Bereitgestellter Text –
- - - -

Die erste Szene verrät, dass The French Dispatch ein Wes Anderson Film ist. Die Szene ist in einem einzigen Take gefilmt worden: ein Kellner steigt mit einem vollen Tablett Treppen hinauf, verschwindet tänzerisch hinter Türen und taucht hinter anderen wieder auf. Schliesslich erreicht er das Büro, in dem die Redaktion des Magazins «The French Dispatch» ihren verstorbenen Chefredakteur betrauert. In diesem Büro hängt das Schild «No Crying» («Nicht Weinen») über der Tür und es bildet den Knotenpunkt für die verschiedenen Geschichten, die uns die exzentrischen Figuren im Verlaufe des Films erzählen.

 

Der Tod des Chefredakteurs gibt den anwesenden Journalist*innen die Gelegenheit ihre besten Artikel noch einmal zu erzählen. Ihre Erzählungen heben sich vom typisch bunten Stil des Filmemachers ab, sind sie doch alle in schwarz-weiss gehalten. In drei kurzen Sequenzen erzählen sie uns von einem mörderischen Künstler, einer gewagten Studierendenrevolution und einem giftmischenden Polizeikoch.

- - - -

Bereitgestellte Daten –
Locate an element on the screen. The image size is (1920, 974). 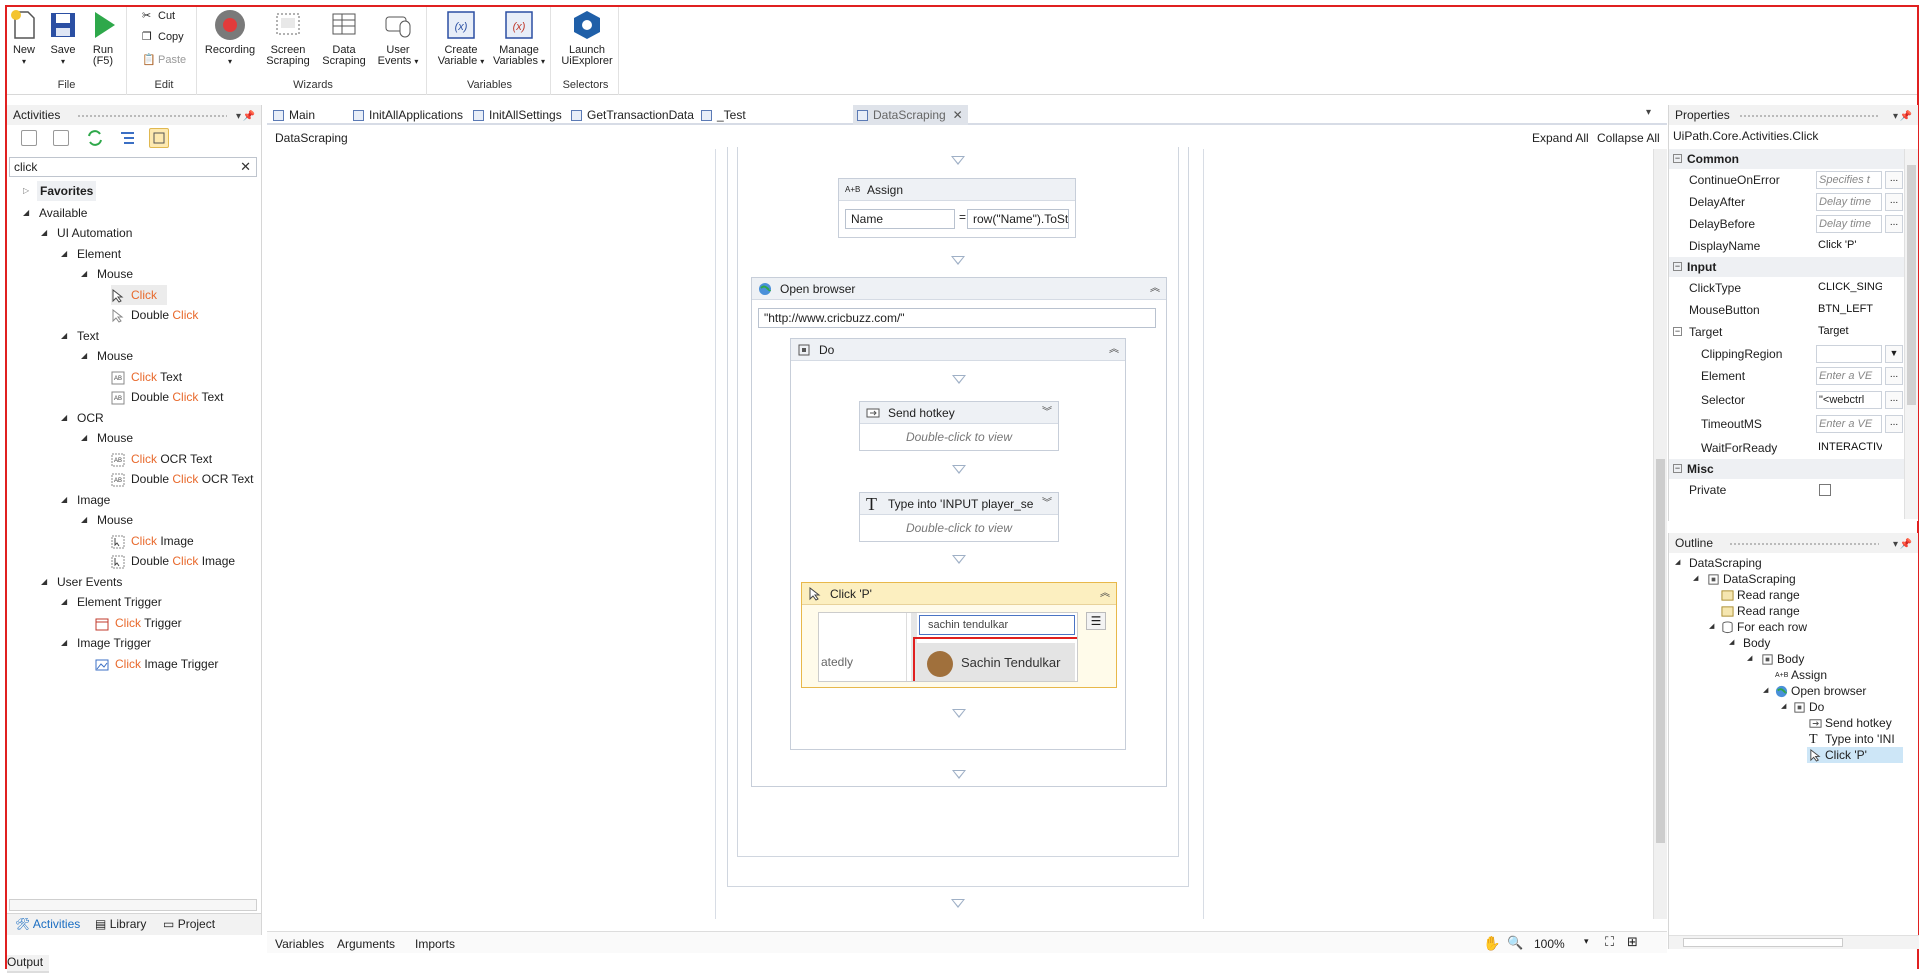
tree-item-double-click-text: AB Double Click Text is located at coordinates (168, 397).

- - - -

Zu erledigende Aufgaben –
a) Beantworten Sie anhand des Textes über The French Dispatch die folgenden Fragen:
(i) Welches Schild hängt über der Tür des Redaktionsbüros?
(ii) In welchen Farben sind die Erzählungen der Journalist*innen gehalten?
(iii) In wie vielen kurzen Sequenzen erzählen die Journalist*innen ihre Geschichten?
b) Schreiben Sie aus dem Text über The French Dispatch wortgetreu den Abschnitt ab, der mit den Worten „Die erste Szene“ beginnt und mit „des Films erzählen.“ endet.

Die Lösungen –
a)
(i) Das Schild «No Crying» («Nicht Weinen»).
(ii) In Schwarz-Weiss.
(iii) In drei kurzen Sequenzen.

b)
Die erste Szene verrät, dass The French Dispatch ein Wes Anderson Film ist. Die Szene ist in einem einzigen Take gefilmt worden: ein Kellner steigt mit einem vollen Tablett Treppen hinauf, verschwindet tänzerisch hinter Türen und taucht hinter anderen wieder auf. Schliesslich erreicht er das Büro, in dem die Redaktion des Magazins «The French Dispatch» ihren verstorbenen Chefredakteur betrauert. In diesem Büro hängt das Schild «No Crying» («Nicht Weinen») über der Tür und es bildet den Knotenpunkt für die verschiedenen Geschichten, die uns die exzentrischen Figuren im Verlaufe des Films erzählen.